By now, Tempest is probably almost out of the city, assuming she made a beeline. She might’ve stopped for food or something else, and realistically speaking I know that I could find her if I tried. All I would have to do is step into the Dreamtime, reach for the familiar toil of her mind, and then pull myself there.
I don’t.
Nothing healthy is going to come of that if I do.
“Three, four, better lock your doors~”
Lock them tight. Keep me out. The last thing anyone needs is me in their lives because all I’ll bring them is bad dreams and bloodshed. Just because you remember the dead doesn’t mean you should offer them a place at your table.
“Bad luck,” I mutter.
“What is?”
“SHIT!” I startle backward and stare at Wallflower Blush.
“Oh, uhm, sorry,” she steps back and wraps her arms around herself. “I probably should have said something, but you looked like you were thinking about something important.”

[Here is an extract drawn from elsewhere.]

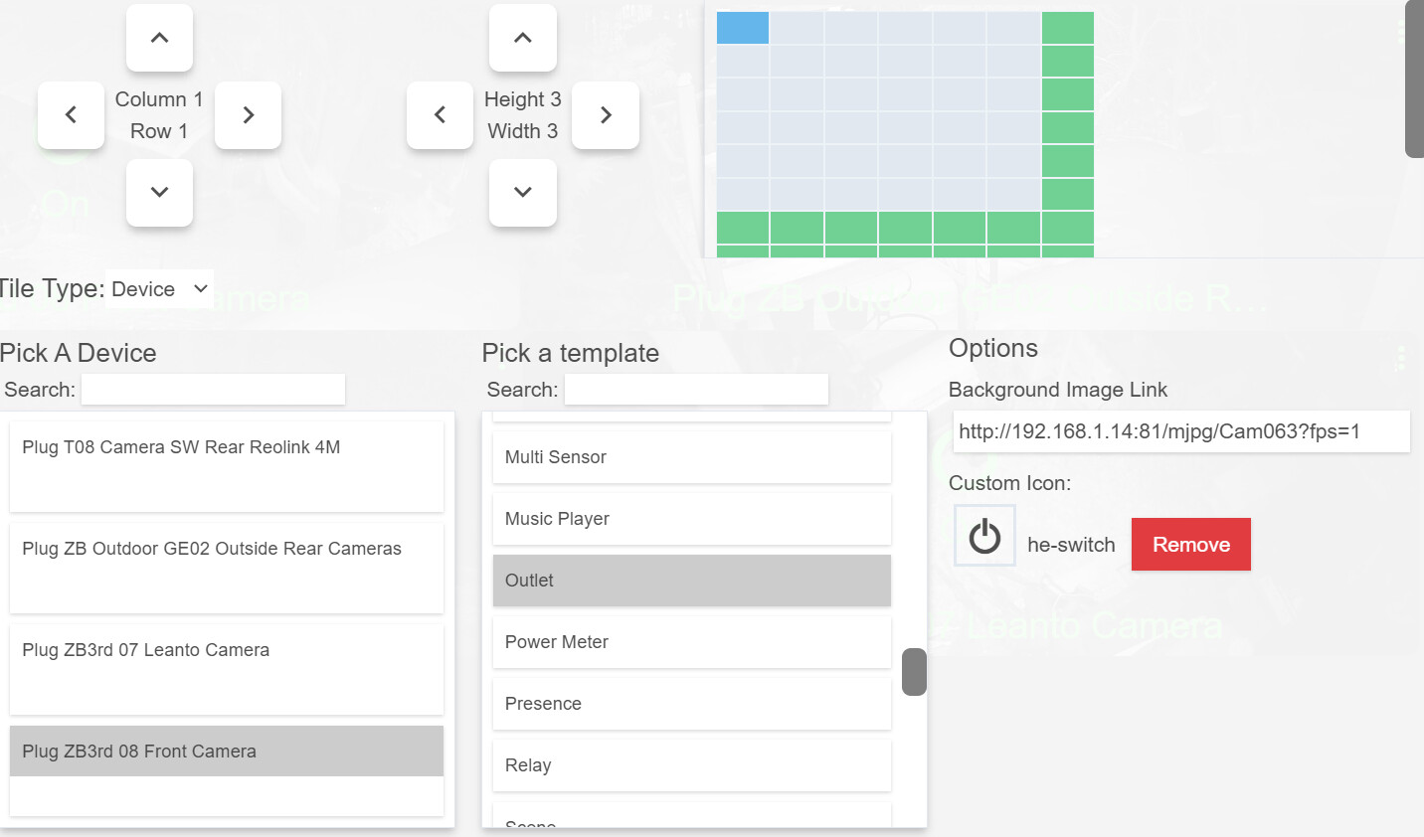Click the he-switch power icon

(984, 536)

I blow out a sigh and put a hand over my chest. Dead or not, my heart almost leapt right out of my ribcage. How is it I can never tell she’s there?! It’s nuts. She’s like one of those actors in downtown who masquerade as statues: totally in the background right until they move and you damn near shit yourself.
“No, it’s okay,” I say, waving off her apology. “I should just… fuck, I dunno, put a bell on you or something.”

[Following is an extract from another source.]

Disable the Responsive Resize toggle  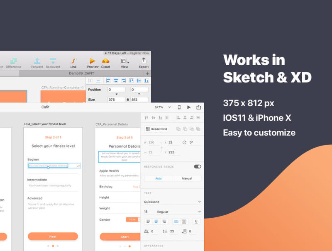click(198, 167)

She laughs quietly, and I work up the strength to smile at her. She’s wearing the same dark coat and black boots as before, and what looks like a frumpy sweater underneath that. Her hair is still a tangle of green, and she cards her fingers through it a few times in what I think is a habitual tic as she looks up at me.
“So how was your day, Pretty Girl?” I ask, turning on what I tentatively label as my charm.
I think it’s on because her cheeks go a little pink.
“Are you always going to call me that?” She asks with a slightly crooked smile. “And it was okay… it was quiet.”
“Sounds nice, and yeah, probably will,” I reply.
Smirk, Shimmer, smirk. Smile like there’s nothing wrong. Smile until your face splits open because everything is fine and nothing is going wrong.
“What’s wrong?”
Fuck.
My smirk falters.
“Why would something be wrong?” I ask, forcing a chuckle. “I’m fine.”
Wallflower shakes her head as she turns to stare up at me in confusion. She’s looking at me like she can’t decide what to make of me, or like there’s something clashing in her mind.
“I… you look sad, that’s all,” she says finally.
Whatever momentum I had going that was keeping me together slowly drains out of me. I sag backward against the rail and slide down until I’m sitting on the miserably cold sidewalk of the bridge, and wrap my arms around my knees, clutch them close, and bury my face against my legs.
“Sunset?!” Wallflower's tone pitches higher as she kneels beside me.
“M’sorry,” I sob.
All of a sudden I can’t stop crying. It’s like the whole world just hit me all at once. Being outnumbered, being caught in a war, the breakup, losing Tempest not just as a partner but as a friend and as one of the very few pillars I thought I could reliably stand on just slams into me like a hammer, and now I can’t even breathe.
It’s too much.
It’s all just too much.
Arms wrap around me and pull me into a warm embrace, and suddenly my vision is filled with tangled green hair as Wallflower holds onto me, and against all reason, I cling to her. I bury my face against her shoulder and let out what little I have left in me.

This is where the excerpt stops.